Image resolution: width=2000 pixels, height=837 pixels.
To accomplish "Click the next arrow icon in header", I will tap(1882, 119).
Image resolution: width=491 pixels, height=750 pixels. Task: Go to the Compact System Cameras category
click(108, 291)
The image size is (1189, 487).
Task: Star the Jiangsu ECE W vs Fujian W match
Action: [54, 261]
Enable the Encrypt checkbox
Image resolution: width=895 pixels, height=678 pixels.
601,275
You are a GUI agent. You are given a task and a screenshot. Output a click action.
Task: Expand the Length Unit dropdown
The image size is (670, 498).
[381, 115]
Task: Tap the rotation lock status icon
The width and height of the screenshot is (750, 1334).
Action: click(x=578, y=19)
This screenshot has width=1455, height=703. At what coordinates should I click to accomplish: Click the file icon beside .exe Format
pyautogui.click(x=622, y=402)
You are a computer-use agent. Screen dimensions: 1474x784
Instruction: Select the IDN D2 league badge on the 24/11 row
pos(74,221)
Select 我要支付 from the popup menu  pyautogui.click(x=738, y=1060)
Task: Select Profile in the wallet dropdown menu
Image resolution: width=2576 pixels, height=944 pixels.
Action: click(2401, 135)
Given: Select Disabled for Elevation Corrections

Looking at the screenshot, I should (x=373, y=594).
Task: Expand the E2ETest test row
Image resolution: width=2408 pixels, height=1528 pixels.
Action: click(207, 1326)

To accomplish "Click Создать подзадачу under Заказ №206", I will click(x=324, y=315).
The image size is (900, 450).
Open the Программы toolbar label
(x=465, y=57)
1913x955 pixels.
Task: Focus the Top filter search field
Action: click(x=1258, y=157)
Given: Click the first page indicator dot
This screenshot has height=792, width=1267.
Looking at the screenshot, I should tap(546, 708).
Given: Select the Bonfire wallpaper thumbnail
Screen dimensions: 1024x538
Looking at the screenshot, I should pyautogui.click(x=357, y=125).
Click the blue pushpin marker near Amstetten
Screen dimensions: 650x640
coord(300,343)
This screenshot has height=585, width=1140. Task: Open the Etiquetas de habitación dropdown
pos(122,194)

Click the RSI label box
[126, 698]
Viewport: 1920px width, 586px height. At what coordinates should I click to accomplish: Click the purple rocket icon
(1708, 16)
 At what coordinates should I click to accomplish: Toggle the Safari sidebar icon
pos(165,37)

───

Required task ::
Please reproduce the listing above in full, swapping "Image resolution" for "Screen resolution" wherever it occurs and keeping everything else unchanged.

Output for this task ::
Screen resolution: width=2000 pixels, height=837 pixels.
To accomplish "Click the next arrow icon in header", I will tap(1882, 119).
Screen resolution: width=491 pixels, height=750 pixels. Task: Go to the Compact System Cameras category
click(108, 291)
The image size is (1189, 487).
Task: Star the Jiangsu ECE W vs Fujian W match
Action: [54, 261]
Enable the Encrypt checkbox
Screen resolution: width=895 pixels, height=678 pixels.
601,275
You are a GUI agent. You are given a task and a screenshot. Output a click action.
Task: Expand the Length Unit dropdown
The image size is (670, 498).
[381, 115]
Task: Tap the rotation lock status icon
The width and height of the screenshot is (750, 1334).
Action: click(x=578, y=19)
This screenshot has width=1455, height=703. At what coordinates should I click to accomplish: Click the file icon beside .exe Format
pyautogui.click(x=622, y=402)
You are a computer-use agent. Screen dimensions: 1474x784
Instruction: Select the IDN D2 league badge on the 24/11 row
pos(74,221)
Select 我要支付 from the popup menu  pyautogui.click(x=738, y=1060)
Task: Select Profile in the wallet dropdown menu
Screen resolution: width=2576 pixels, height=944 pixels.
Action: click(2401, 135)
Given: Select Disabled for Elevation Corrections

Looking at the screenshot, I should (x=373, y=594).
Task: Expand the E2ETest test row
Screen resolution: width=2408 pixels, height=1528 pixels.
Action: click(207, 1326)

To accomplish "Click Создать подзадачу under Заказ №206", I will click(x=324, y=315).
The image size is (900, 450).
Open the Программы toolbar label
(x=465, y=57)
1913x955 pixels.
Task: Focus the Top filter search field
Action: click(x=1258, y=157)
Given: Click the first page indicator dot
This screenshot has height=792, width=1267.
Looking at the screenshot, I should tap(546, 708).
Given: Select the Bonfire wallpaper thumbnail
Screen dimensions: 1024x538
Looking at the screenshot, I should pyautogui.click(x=357, y=125).
Click the blue pushpin marker near Amstetten
Screen dimensions: 650x640
coord(300,343)
This screenshot has height=585, width=1140. Task: Open the Etiquetas de habitación dropdown
pos(122,194)

Click the RSI label box
[126, 698]
Viewport: 1920px width, 586px height. At what coordinates should I click to accomplish: Click the purple rocket icon
(1708, 16)
 At what coordinates should I click to accomplish: Toggle the Safari sidebar icon
pos(165,37)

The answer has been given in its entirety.